John Nicoletta, 04-11-08

Free skier at Alyeska dies in fall onto rocks

By CRAIG MEDRED and JAMES HALPIN, Anchorage Daily News

Published: April 11th, 2008

On a postcard perfect April day at the Alyeska Resort in Girdwood on Friday, 27-year-old extreme skier John Nicoletta from Colorado tried to go big off a band of rock called the Headwall on the first day of the 2008 Subaru Freeskiing World Championships.

He missed a turn, fell and paid the ultimate price.

Terry Kadel, assistant emergency medical services chief for the Girdwood Fire Department, said he watched Nicoletta tumble down the Headwall on live video being broadcast at the local restaurant where he was picking up food.

“It looked bad,’’ Kadel said.

The EMT described the skier cartwheeling head over heels like a rag doll for hundreds of feet down the side of a mountain that rises almost straight from the valley floor to more than 3,000 feet east of Glacier Creek.

Seconds later, Kadel said, the fire station got a call for help, reporting that Nicoletta was not breathing and in cardiac arrest.

A LifeGuard helicopter was summoned at about the same time but “was en route with a patient elsewhere,’’ Kadel added.

The helicopter could not immediately respond, he said, but “it wouldn’t have made a difference.”

Alaska state trooper Sgt. Bryan Barlow said it appeared Nicoletta suffered life-ending injuries during the fall and was dead by the time help got to him. Kadel said that there were two doctors on the mountain along with medically trained ski patrollers.

“People that were on scene that saw it said he just fell off the outcrop,” Barlow said. “The fall was huge. He was head over heels, essentially tomahawking all the way down the hill.”

A skier who started out on the slopes of Maine’s Sugarloaf Resort, Nicoletta had spent his life working west and north in search of more snow and bigger terrain.

In a biography posted on the Web site of the International Freeskiers Association, he was described as an “ex-Eastcoaster’’ currently living in Colorado and coaching “a Big Mountain Freeride team for the Aspen Valley Ski Club.”

Nicoletta himself apparently added, “I’ll be competing at more stops on the USFS (U.S. Freeskiing) and World Tours this year — every event is a wild experience. I’m psyched to be part of it. Yeah AK!!!’’

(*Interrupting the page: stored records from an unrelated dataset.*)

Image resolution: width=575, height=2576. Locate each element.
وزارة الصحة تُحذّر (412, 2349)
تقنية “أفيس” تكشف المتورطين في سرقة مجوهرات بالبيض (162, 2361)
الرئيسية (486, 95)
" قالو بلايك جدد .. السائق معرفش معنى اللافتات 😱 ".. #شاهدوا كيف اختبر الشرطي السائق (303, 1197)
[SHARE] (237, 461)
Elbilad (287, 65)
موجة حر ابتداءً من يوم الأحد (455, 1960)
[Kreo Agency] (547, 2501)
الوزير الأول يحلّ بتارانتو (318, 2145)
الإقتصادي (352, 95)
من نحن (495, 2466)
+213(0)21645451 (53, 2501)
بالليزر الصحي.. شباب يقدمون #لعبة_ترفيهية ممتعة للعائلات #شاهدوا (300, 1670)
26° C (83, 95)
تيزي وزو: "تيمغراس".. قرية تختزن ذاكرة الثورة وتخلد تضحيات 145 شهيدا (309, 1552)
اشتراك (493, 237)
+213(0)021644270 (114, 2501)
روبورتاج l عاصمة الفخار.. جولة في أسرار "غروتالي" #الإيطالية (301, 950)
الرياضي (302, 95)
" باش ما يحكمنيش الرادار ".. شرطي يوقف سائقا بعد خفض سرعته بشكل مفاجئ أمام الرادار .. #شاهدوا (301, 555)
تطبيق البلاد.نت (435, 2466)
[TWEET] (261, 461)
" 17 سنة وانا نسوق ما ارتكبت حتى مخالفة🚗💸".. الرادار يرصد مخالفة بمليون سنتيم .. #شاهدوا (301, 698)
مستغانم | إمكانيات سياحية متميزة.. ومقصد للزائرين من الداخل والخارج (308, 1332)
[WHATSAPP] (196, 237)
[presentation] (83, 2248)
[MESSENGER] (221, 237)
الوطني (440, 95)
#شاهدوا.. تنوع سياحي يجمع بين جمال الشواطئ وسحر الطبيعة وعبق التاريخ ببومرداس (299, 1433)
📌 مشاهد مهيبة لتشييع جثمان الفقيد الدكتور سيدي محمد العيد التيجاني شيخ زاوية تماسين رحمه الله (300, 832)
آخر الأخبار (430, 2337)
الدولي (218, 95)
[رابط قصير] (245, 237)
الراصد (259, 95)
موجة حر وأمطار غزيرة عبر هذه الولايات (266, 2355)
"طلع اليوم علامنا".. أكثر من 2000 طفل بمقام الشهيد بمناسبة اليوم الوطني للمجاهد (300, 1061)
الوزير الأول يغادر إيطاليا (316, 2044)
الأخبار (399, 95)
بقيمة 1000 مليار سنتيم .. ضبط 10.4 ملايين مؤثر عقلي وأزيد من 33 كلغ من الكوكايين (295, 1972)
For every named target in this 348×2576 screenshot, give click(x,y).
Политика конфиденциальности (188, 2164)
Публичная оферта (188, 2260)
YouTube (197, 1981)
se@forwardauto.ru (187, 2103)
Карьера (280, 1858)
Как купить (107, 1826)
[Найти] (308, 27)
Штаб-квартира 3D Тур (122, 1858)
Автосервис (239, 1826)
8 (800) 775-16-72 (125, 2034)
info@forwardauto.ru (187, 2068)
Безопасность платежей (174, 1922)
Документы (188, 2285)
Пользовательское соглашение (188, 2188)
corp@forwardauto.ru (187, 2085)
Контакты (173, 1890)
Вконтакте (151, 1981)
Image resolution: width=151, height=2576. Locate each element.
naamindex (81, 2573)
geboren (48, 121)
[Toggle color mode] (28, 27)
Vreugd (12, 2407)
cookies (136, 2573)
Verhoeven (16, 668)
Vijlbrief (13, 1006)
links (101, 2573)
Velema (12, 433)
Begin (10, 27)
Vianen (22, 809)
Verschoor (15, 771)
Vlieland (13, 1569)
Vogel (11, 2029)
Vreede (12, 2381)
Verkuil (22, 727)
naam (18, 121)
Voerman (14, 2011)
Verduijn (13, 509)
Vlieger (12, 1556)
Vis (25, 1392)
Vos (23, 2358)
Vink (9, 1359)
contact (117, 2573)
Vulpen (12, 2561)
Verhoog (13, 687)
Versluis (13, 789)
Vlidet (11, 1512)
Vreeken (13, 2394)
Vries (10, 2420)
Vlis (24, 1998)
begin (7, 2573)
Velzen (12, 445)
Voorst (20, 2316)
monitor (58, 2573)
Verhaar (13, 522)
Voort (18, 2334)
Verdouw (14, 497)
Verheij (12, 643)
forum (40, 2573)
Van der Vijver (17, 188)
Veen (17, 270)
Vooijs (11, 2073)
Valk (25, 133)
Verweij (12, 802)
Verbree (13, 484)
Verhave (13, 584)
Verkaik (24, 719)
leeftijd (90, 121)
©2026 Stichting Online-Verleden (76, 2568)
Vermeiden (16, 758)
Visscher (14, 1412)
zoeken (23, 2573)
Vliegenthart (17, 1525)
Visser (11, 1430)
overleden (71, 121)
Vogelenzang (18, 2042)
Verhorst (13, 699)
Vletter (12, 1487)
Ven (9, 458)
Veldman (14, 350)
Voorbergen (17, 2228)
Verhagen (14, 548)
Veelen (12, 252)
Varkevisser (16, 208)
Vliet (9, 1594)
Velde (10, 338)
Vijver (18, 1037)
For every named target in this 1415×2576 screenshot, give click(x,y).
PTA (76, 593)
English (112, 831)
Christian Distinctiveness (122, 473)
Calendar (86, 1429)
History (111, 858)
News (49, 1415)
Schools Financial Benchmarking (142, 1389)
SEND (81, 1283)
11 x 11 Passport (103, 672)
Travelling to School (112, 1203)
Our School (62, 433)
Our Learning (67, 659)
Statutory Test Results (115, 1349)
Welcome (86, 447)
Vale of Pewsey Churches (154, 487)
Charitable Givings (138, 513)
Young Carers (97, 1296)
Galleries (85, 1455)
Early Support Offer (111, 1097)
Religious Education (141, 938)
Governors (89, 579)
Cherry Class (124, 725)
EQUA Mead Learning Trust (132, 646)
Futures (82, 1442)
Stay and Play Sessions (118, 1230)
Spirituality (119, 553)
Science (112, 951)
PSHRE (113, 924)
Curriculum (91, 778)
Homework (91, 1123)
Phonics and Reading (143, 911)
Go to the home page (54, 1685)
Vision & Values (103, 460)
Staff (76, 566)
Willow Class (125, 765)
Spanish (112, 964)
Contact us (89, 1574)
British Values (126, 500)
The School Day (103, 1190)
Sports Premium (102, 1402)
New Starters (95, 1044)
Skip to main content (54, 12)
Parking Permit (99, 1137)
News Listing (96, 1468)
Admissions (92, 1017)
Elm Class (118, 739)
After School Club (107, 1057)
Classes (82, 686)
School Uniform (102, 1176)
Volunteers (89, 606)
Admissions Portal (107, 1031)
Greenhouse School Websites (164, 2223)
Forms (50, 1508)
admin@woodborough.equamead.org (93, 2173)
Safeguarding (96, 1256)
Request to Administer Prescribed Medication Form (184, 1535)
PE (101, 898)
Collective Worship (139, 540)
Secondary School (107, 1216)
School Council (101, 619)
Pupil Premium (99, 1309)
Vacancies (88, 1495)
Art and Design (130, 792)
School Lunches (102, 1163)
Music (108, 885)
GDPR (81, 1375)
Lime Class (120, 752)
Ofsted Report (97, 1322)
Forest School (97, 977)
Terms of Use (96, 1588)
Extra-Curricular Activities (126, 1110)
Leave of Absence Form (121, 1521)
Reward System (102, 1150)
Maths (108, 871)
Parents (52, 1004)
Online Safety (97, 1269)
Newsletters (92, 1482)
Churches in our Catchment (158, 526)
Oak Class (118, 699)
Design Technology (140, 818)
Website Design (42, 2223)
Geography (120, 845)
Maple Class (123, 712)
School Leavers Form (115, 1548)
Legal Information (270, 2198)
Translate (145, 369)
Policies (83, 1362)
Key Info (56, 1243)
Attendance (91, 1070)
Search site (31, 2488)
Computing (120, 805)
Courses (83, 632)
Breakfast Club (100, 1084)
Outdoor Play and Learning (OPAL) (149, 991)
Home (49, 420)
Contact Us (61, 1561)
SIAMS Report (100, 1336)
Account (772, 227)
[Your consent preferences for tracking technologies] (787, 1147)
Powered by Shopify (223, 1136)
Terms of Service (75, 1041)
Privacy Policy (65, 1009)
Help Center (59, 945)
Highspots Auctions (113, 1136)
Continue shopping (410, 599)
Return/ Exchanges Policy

Nicoletta was one of 70 men and 26 women who got into the extreme competition at Alyeska. The event has a purse of $12,500. Competitors earn points in the competition by making bold moves jumping off cliffs or zigzagging on tongues of snow through rock bands.

Nicoletta, like others, had been expecting big things in Alaska. Two months ago, he managed a second-place finish at the 2008 Subaru Telluride Freeskiing Open, according to Alyeska spokesman Jason Lott.

Colorado’s Summit Daily News, which covered that competition, described Nicoletta as an “Aspen bartender/ski coach.’’ But it is clear those things are merely what he did to support his true love — skiing.

Nicoletta is featured in a variety of ski videos, both commercial and on YouTube. He is one of about a dozen skiers featured in the video “After the Drought: Adventures of a Colorado Snow Company,” which is described as “1 story, 1/2 a piece of comedy; a bitchin’ soundtrack and a TON OF SICK SKIING!’’

Lott said the world championship free skiing competition was halted at Alyeska on Friday after Nicoletta fell but will resume at 10:30 a.m. today.

The fatal accident comes on the heels of bone-shattering crashes in freestyle telemark and snowboard competitions over the course of the last couple weeks. Those competitions left one woman snowboarder injured and a telemark skier in the hospital temporarily on life support.

Telemarker Brad Johnson is doing better now, but he still has a long road to recovery.

Girdwood fire chief Bill Chadwick said increased risks go along with new areas at Alyeska being opened for extreme ski competitions.

“They’re skiing areas we’ve never skied before,’’ said Chadwick, who previously spent 31 years as a member of the local ski patrol.